4. 半導体材料の研究:シリコン vs ゲルマニウム

ゲルマニウムの研究が進む
●1946年の時点で、半導体材料としてゲルマニウム(Ge)が注目されていた。
ゲルマニウムは、不純物制御が比較的容易で、当時の技術で扱いやすかったため。
●特に高純度ゲルマニウムの製造技術の研究が進行。

シリコンの可能性
●一方で、シリコン(Si)は耐熱性や安定性に優れるが、当時は高純度のシリコンを作る技術が確立されていなかった。
●この課題が解決されるのは、1950年代初頭になってから。
●そのため、1946年の時点では、ゲルマニウムがトランジスタ研究の主要材料として扱われていた。

5. 世界各国の半導体研究の動向


アメリカ
●ベル研究所が半導体研究の最前線。
●軍事関連の技術が民間転用される動きが強まりつつあった。

ドイツ
●第二次世界大戦後、ドイツの科学者がアメリカやソ連に技術移転。
●その結果、アメリカではナチス・ドイツ時代に進められた半導体研究の成果を分析し、独自の開発へとつなげた。

日本
●1946年の日本は、戦後復興の最中であり、半導体研究はほぼ行われていなかった。
●しかし、戦前から続いていたラジオ技術の知識が後に生かされ、1950年代にはソニー(東京通信工業)がアメリカから技術を学び、トランジスタラジオ開発に成功する。


まとめ

1946年の半導体技術の動向は、トランジスタ発明前夜の重要な基盤が築かれた時期でした。
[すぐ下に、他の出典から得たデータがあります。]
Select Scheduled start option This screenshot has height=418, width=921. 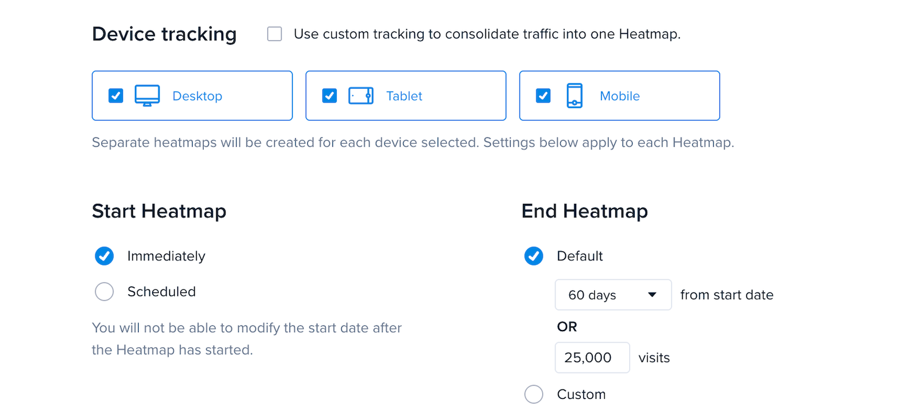[x=104, y=292]
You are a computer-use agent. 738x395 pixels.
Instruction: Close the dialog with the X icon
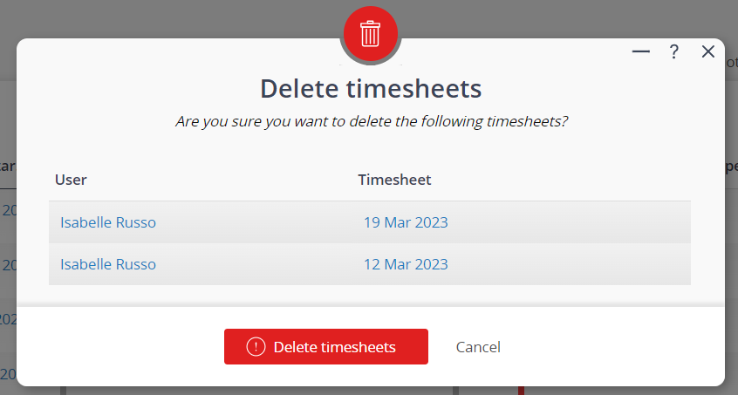point(707,51)
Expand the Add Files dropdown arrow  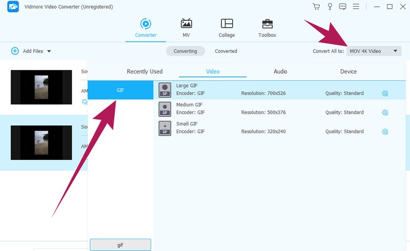(49, 51)
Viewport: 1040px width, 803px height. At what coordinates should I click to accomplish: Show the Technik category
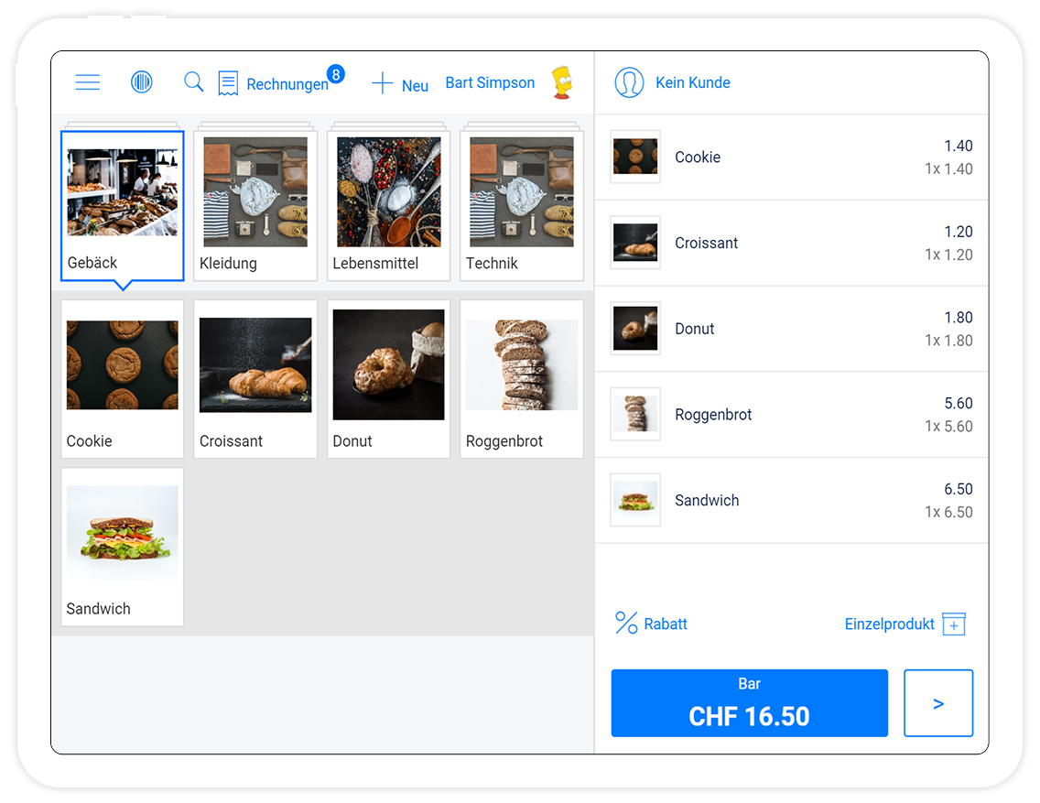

✅ ベル研究所での半導体研究加速 → 1947年のトランジスタ発明につながる
✅ ENIAC登場で計算機の小型化・高性能化が求められる → 半導体技術の必要性が高まる
✅ ゲルマニウムが半導体材料として本格的に研究される → 1947年のトランジスタ開発へ
✅ シリコン半導体の可能性が認識されるが、技術的課題が残る
✅ 軍事技術の民間転用が進む → 半導体技術が軍事以外にも応用され始める

このように、1946年は「半導体研究が本格化し、トランジスタ発明へとつながる重要な転換期」として位置づけられます。